INSTRUCTIONS TO FOLLOW:
Write out the full set of records exactly. Any pictures in them do not belong in the copy.
Start of DATASET RECORDS
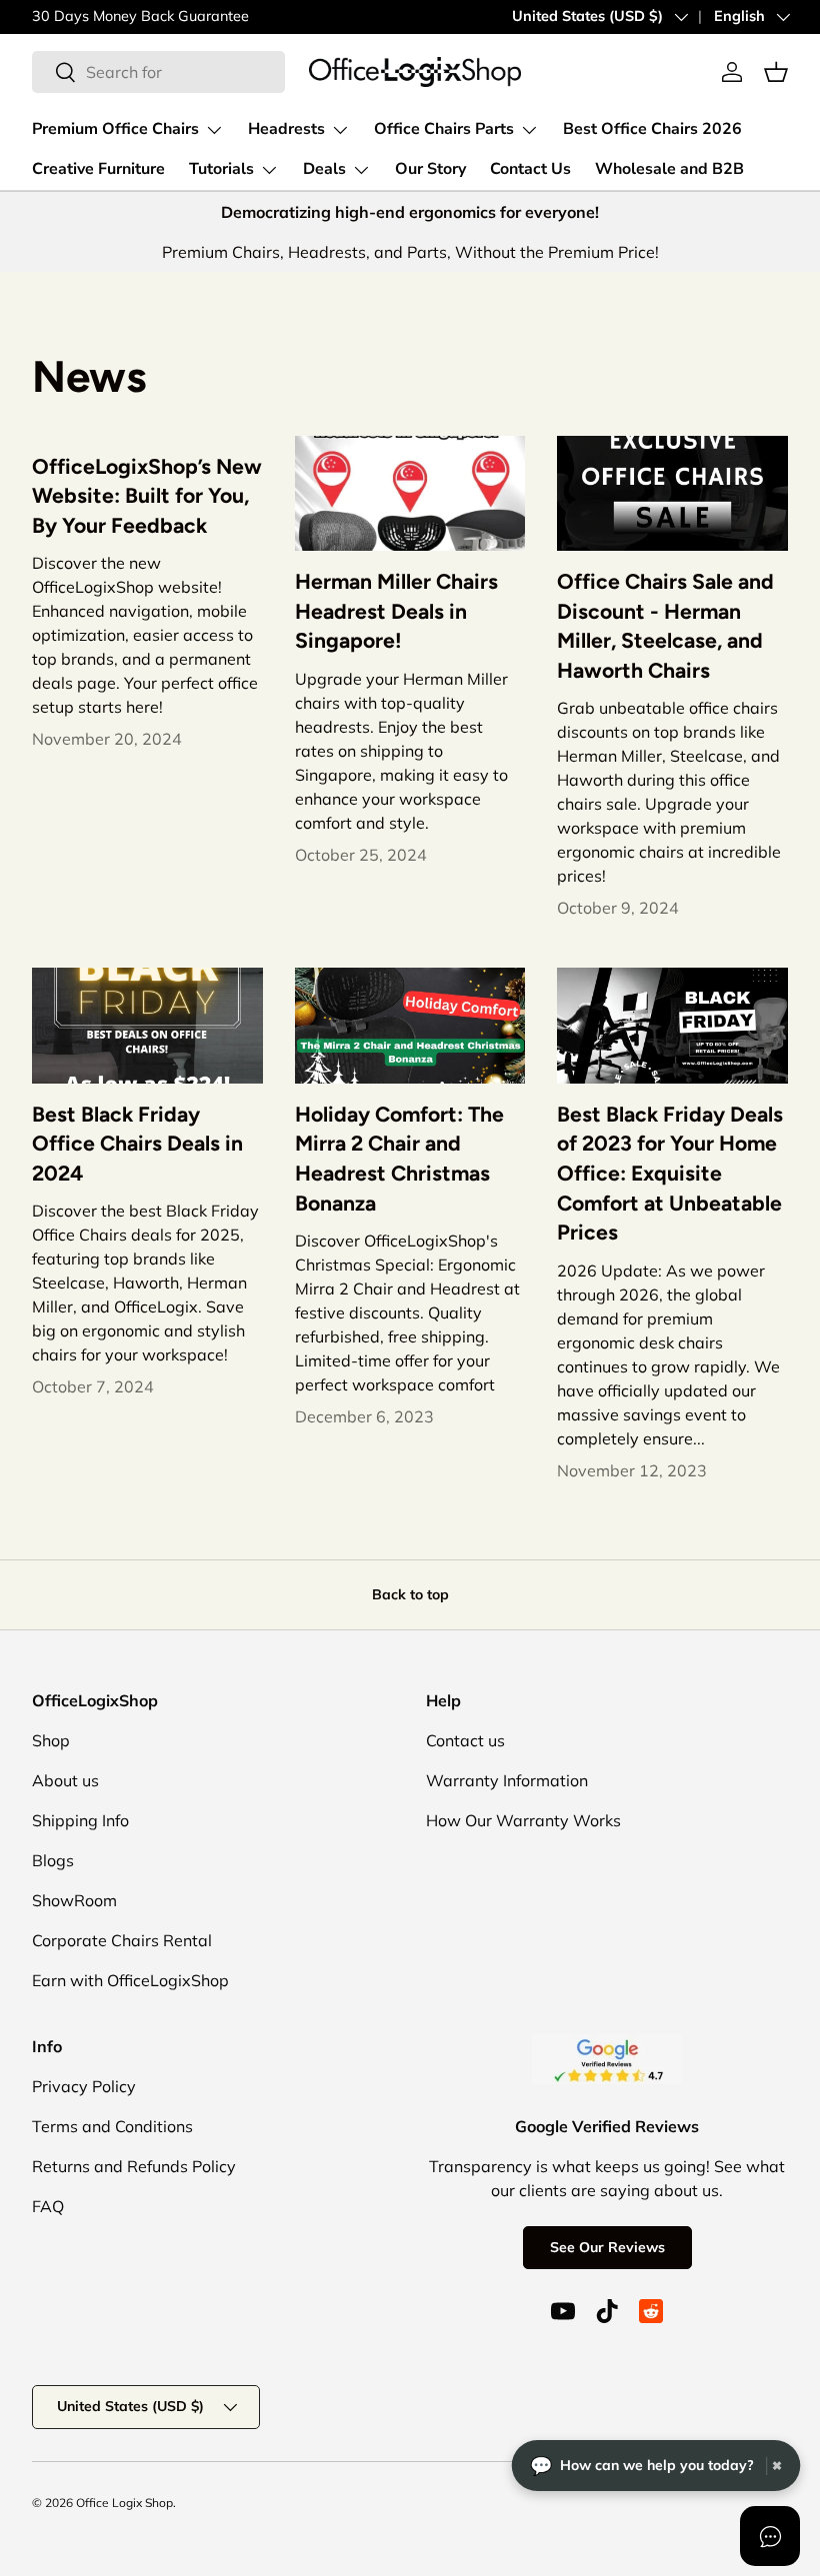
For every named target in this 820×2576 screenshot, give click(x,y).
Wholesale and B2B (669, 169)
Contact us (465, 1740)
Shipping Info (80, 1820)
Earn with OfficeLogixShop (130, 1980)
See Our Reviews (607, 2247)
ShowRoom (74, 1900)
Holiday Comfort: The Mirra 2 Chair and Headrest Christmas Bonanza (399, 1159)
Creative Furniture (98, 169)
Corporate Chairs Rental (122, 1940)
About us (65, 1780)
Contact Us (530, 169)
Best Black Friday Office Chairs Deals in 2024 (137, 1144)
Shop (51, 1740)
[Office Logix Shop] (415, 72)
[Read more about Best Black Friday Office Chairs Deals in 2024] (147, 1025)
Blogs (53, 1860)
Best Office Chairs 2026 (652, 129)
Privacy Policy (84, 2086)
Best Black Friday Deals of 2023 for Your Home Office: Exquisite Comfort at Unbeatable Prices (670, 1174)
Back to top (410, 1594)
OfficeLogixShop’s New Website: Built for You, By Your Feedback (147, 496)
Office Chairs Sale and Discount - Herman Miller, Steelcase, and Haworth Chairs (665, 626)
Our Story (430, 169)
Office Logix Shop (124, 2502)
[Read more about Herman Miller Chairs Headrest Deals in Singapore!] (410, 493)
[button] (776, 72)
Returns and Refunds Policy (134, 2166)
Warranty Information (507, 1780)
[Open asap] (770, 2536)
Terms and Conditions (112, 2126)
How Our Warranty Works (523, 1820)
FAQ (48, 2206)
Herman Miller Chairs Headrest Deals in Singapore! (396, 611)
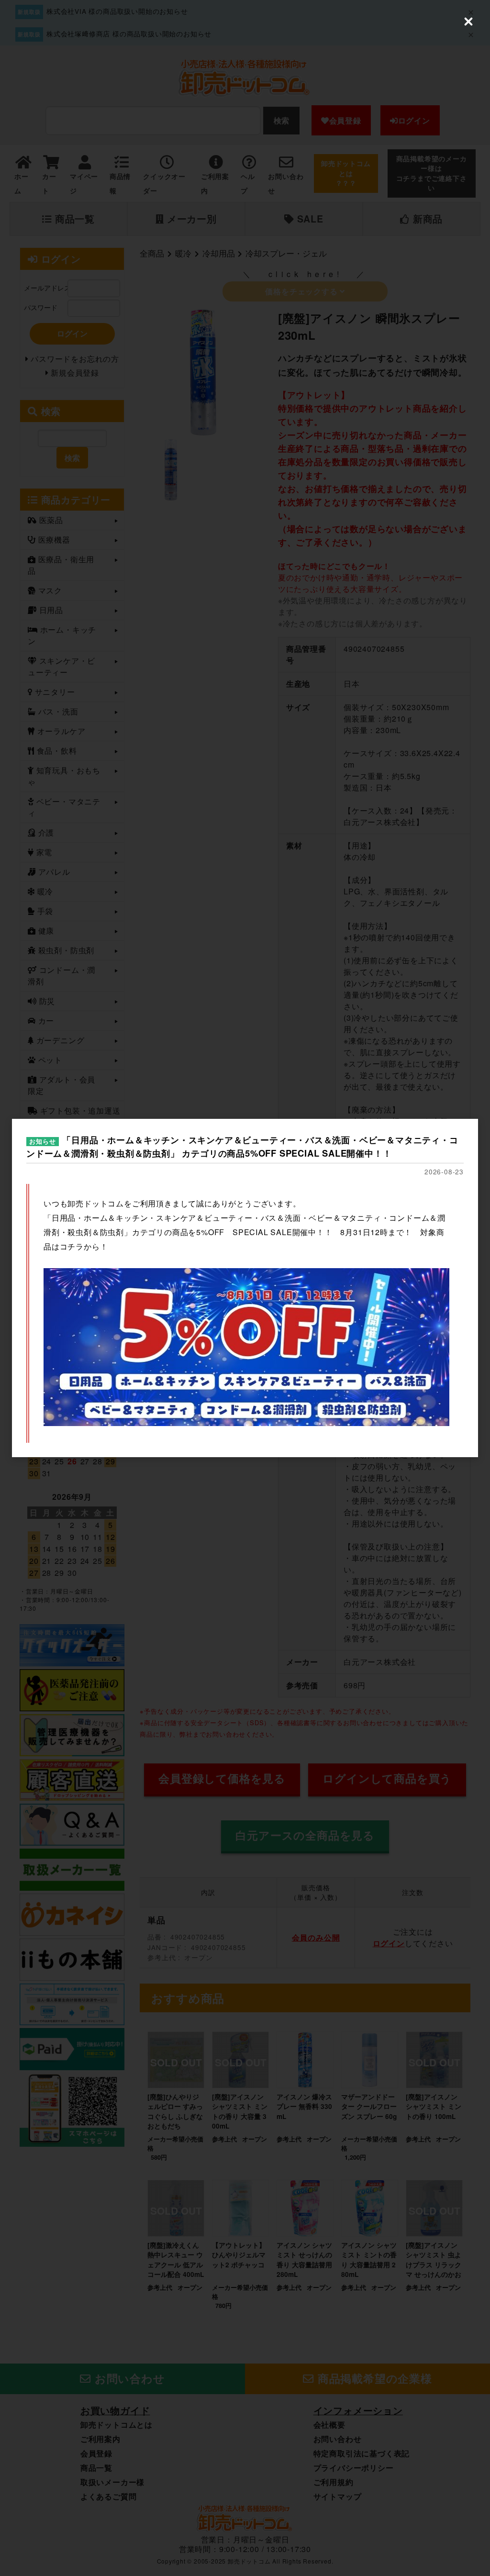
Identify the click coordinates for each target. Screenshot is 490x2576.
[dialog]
End of DATASET RECORDS
FINISHED TASK:
For every named target in this 820×2576 screenshot, give click(x,y).
Wholesale and B2B (669, 169)
Contact us (465, 1740)
Shipping Info (80, 1820)
Earn with OfficeLogixShop (130, 1980)
See Our Reviews (607, 2247)
ShowRoom (74, 1900)
Holiday Comfort: The Mirra 2 Chair and Headrest Christmas Bonanza (399, 1159)
Creative Furniture (98, 169)
Corporate Chairs Rental (122, 1940)
About us (65, 1780)
Contact Us (530, 169)
Best Black Friday Office Chairs Deals in 2024 (137, 1144)
Shop (51, 1740)
[Office Logix Shop] (415, 72)
[Read more about Best Black Friday Office Chairs Deals in 2024] (147, 1025)
Blogs (53, 1860)
Best Office Chairs 2026 (652, 129)
Privacy Policy (84, 2086)
Best Black Friday Deals of 2023 for Your Home Office: Exquisite Comfort at Unbeatable Prices (670, 1174)
Back to top (410, 1594)
OfficeLogixShop’s New Website: Built for You, By Your Feedback (147, 496)
Office Chairs Sale and Discount - Herman Miller, Steelcase, and Haworth Chairs (665, 626)
Our Story (430, 169)
Office Logix Shop (124, 2502)
[Read more about Herman Miller Chairs Headrest Deals in Singapore!] (410, 493)
[button] (776, 72)
Returns and Refunds Policy (134, 2166)
Warranty Information (507, 1780)
[Open asap] (770, 2536)
Terms and Conditions (112, 2126)
How Our Warranty Works (523, 1820)
FAQ (48, 2206)
Herman Miller Chairs Headrest Deals in Singapore! (396, 611)
Identify the click coordinates for each target. Screenshot is 490x2576.
[dialog]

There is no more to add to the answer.